*Фрагмент страницы:*
- - -
Среди практических акций Муравьева не меньшее значение, чем казни и ссылки на каторгу и поселение дворян — непосредственных участников восстания, получили экстраординарные меры материального взысканияконтрибуционный сбор со всех помещичьих имений края в размере 10 % с дохода (с июня 1863 г.) и другие штрафные взимания. Как явствует из документации по подготовке этой кампании, фактически пресекшей финансирование восстания, Муравьев первоначально не желал допускать никаких исключений из общего правила: освобождать от сбора предполагалось лишь наиболее преданных власти владельцев, причем ни русское происхождение, ни исповедание православия не назывались в качестве заведомых признаков лояльности. Позже генерал-губернатор несколько понизил размер сбора со всех не замеченных в потворстве мятежу помещиков-неполяков, однако уплата сбора оставалась для них столь же обязательной, что и для польскоязычных, и производилась тем же “конфискационным” порядком, через начальников военных отрядов, прибытие которых в имение было само по себе внушительным предостережением. Даже сторонники Муравьева находили распространение штрафного сбора на русских крайне обидным для патриотического чувства.[13] Именно резкая социальная окрашенность “антипольских” мероприятий Муравьева, их слабая дифференцированность по национальному признаку вызывали особое беспокойство у многих высших бюрократов в Петербурге, видевших в этой политике опасный прецедент.

Историки до сих пор не дали убедительного объяснения примечательной коллизии в деятельности Муравьева: как сановник, снискавший накануне реформы 1861 г. сомнительную славу “крепостника” упорной защитой помещичьих интересов, мог обернуться через несколько лет недоброжелателем дворян в порученном его управлению регионе? Неужели “полонофобия” была столь сильна, что перевернула с ног на голову его “классовые” симпатии? Думается, это противоречие могло бы быть разрешено углубленным и непредвзятым изучением государственной деятельности Муравьева в 1857—1861 гг., когда он возглавлял Министерство государственных имуществ и выдвигал собственный проект социально-аграрной реформы. Пока же выскажу отдельные соображения, имеющие прямое отношение к проблеме социальных приоритетов его политики в Литве.
- - -
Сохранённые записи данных
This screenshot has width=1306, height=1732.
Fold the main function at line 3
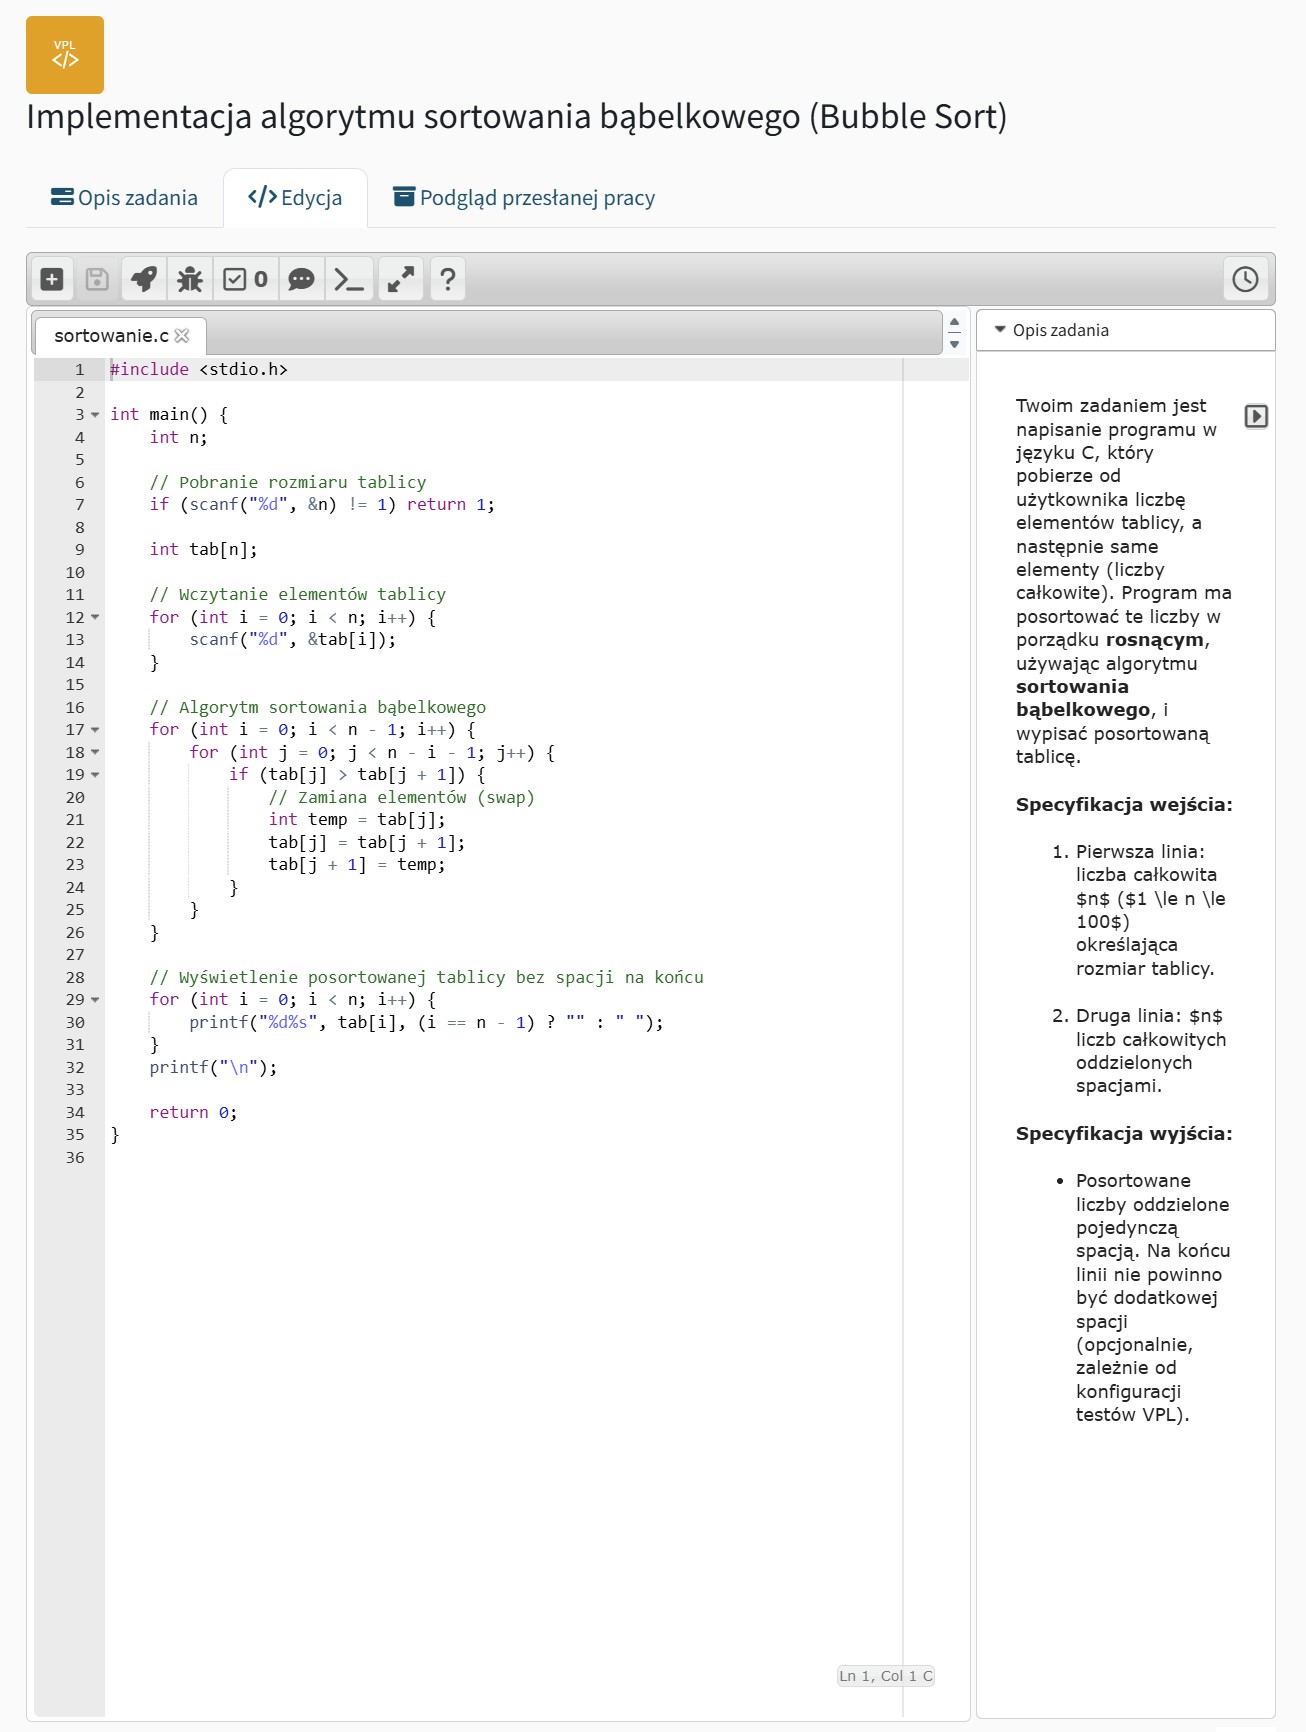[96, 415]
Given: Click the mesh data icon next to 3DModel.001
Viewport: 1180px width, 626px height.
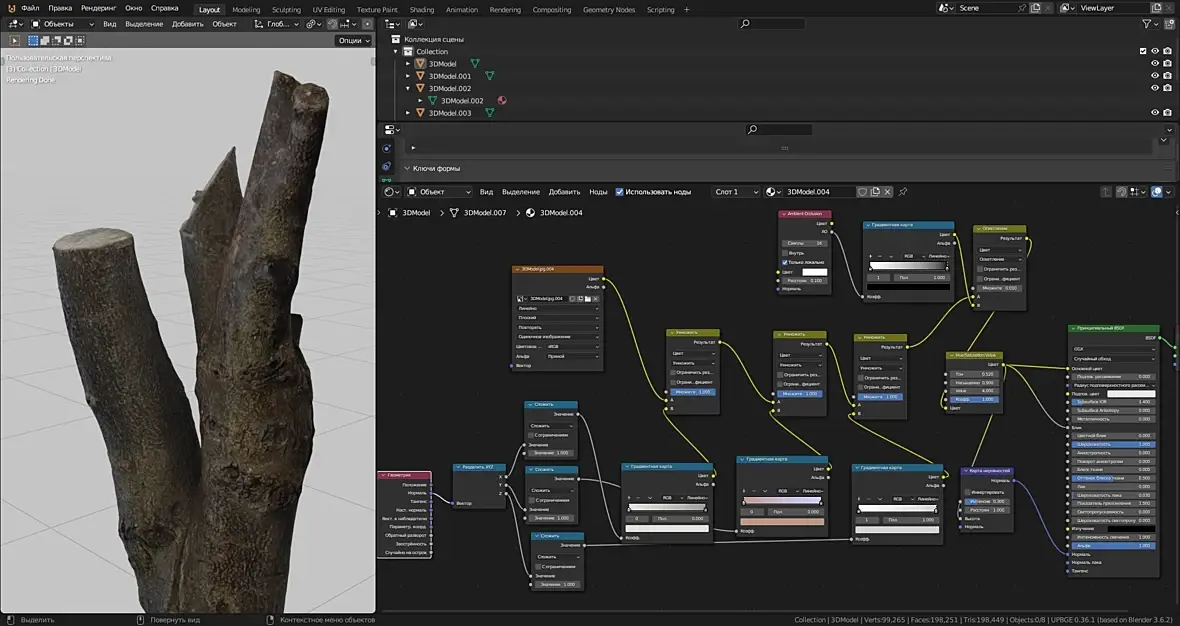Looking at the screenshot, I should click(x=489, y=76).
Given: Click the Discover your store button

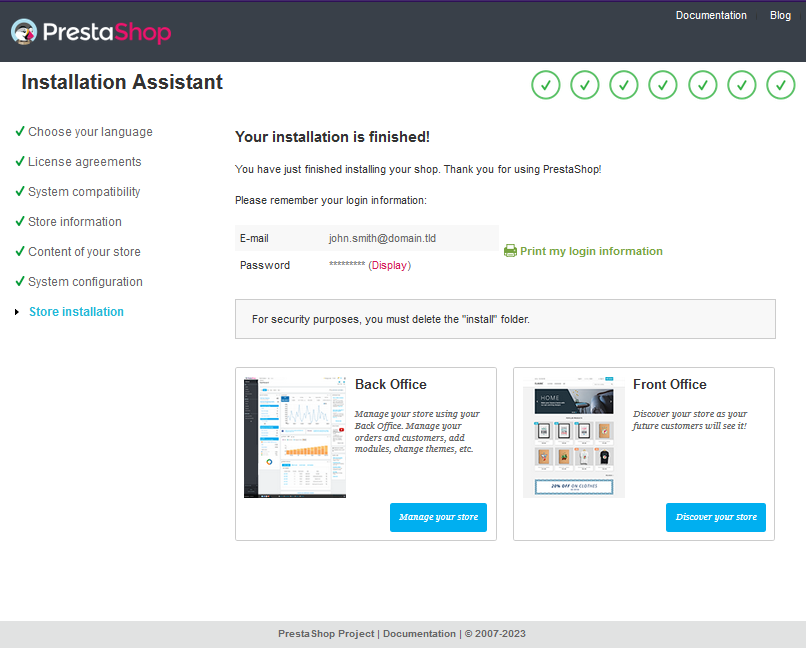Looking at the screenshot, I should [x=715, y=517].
- - -
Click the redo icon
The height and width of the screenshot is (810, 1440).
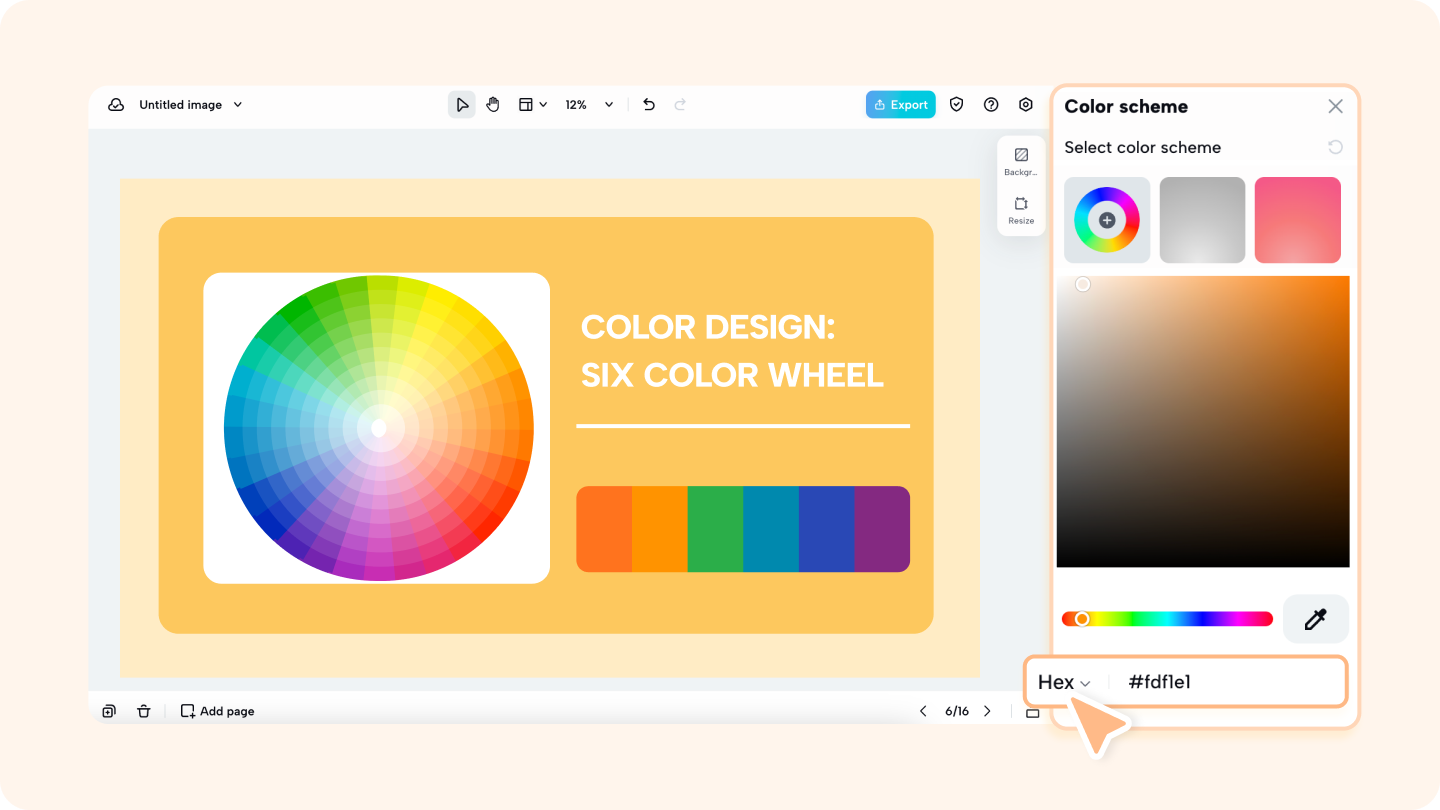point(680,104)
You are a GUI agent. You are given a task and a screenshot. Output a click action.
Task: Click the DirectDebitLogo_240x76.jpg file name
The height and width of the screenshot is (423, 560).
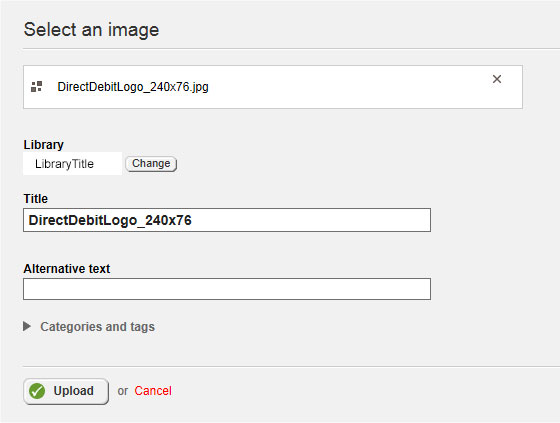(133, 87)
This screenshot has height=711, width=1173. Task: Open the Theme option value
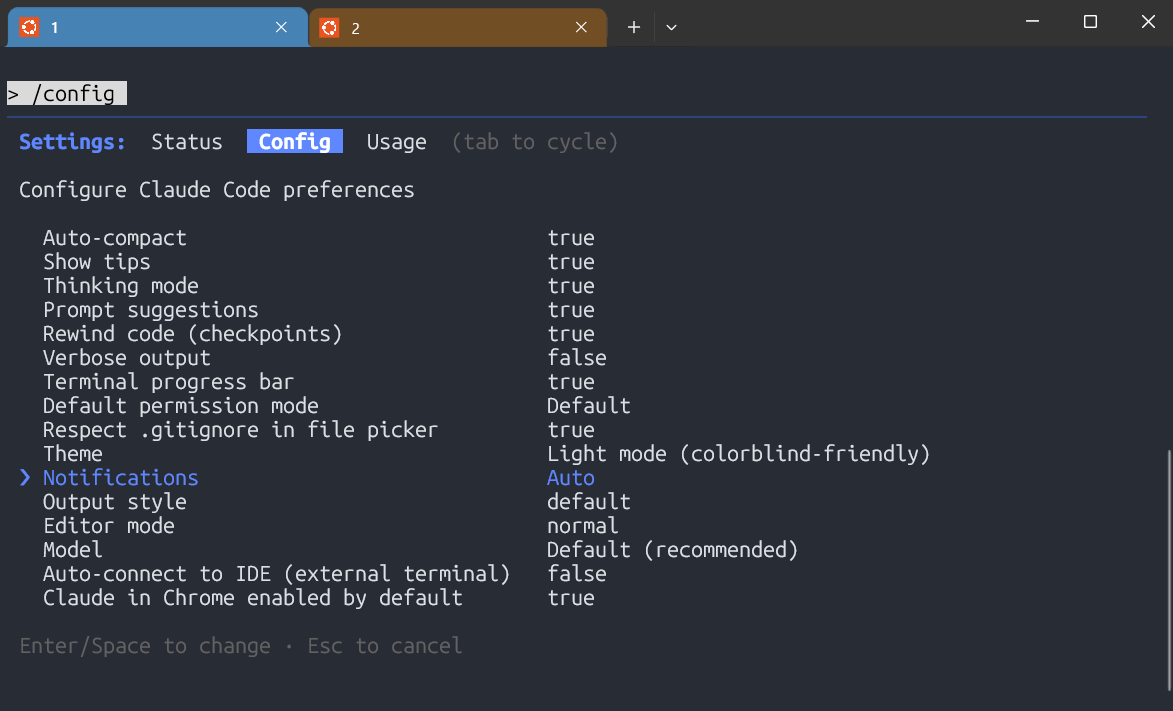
- - -
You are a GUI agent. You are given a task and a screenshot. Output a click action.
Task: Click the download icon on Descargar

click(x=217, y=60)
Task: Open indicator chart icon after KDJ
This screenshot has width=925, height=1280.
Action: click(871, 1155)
- - -
*Задание:*
Что сообщает фрагмент страницы?
(a) С какого времени и в каком размере взимался контрибуционный сбор с помещичьих имений края?
(b) Через кого производилась уплата этого сбора?
(c) Какое министерство возглавлял Муравьев в 1857—1861 гг.?
Отвечайте только по фрагменту страницы.

*Полный ответ:*
(a) С июня 1863 г., в размере 10 % с дохода.
(b) Через начальников военных отрядов.
(c) Министерство государственных имуществ.